Can human hematopoietic stem cells be cultured ex vivo?

Abstract

The factors that induce proliferation of the human hematopoietic stem cell are ill defined. Further characterization of such growth factors will be needed to develop ex vivo culture systems that induce prolonged proliferation and expansion of human hematopoietic stem cells. Human or murine hematopoietic progenitors that can initiate and sustain long‐term culture systems (LTC‐IC) represent a population of very primitive hematopoietic progenitors. When cultured in direct contact with stromal layers, we and others have demonstrated that a fraction of such LTC‐IC can be maintained.
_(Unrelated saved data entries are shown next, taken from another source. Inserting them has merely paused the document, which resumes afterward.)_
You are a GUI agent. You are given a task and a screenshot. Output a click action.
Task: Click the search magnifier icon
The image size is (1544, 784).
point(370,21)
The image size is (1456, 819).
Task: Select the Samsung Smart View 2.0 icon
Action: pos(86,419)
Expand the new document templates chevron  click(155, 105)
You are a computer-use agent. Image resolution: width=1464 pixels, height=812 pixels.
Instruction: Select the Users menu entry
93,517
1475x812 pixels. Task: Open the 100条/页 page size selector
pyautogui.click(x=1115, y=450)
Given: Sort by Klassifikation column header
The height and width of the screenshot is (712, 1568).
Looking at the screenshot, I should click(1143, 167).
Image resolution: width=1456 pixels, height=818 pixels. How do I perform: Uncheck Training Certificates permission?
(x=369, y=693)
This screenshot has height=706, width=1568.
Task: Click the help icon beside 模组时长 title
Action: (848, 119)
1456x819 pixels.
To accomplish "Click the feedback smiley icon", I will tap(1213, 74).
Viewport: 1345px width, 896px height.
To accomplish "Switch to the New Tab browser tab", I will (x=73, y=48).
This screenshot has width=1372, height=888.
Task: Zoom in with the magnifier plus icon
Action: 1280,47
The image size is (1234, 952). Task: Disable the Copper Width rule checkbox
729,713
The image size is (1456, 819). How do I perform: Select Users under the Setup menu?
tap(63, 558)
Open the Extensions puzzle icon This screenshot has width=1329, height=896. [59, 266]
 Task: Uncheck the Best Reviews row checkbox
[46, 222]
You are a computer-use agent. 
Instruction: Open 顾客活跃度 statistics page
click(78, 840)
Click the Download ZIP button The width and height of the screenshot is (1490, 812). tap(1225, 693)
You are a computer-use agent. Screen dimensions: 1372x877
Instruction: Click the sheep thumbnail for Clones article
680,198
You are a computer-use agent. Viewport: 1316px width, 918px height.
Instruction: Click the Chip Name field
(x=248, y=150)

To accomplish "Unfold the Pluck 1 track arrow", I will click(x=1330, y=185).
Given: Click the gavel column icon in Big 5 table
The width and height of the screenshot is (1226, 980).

In addition, stroma‐free long‐term cultures supplemented with two to nine cytokines can induce proliferation and differentiation of immature human hematopoietic progenitors. However, 70–90% of primitive LTC‐IC are lost after five weeks in such cultures. We describe a “stroma‐non‐contact” culture system, in which progenitors are cultured separated from stroma by a 0.4 μm microporous membrane which prevents cell stroma contact but allows free passage of diffusible factors. Primitive progenitors in such cultures can not only differentiate into committed progenitors but also are maintained to a greater extent than in Dexter cultures. We will discuss the relative contribution of 1) direct contact between hematopoietic progenitors and bone marrow stroma, 2) soluble stroma‐derived factors and 3) previously characterized growth promoting and presumed growth inhibitory cytokines in the in vitro maintenance and potential expansion of LTC‐IC.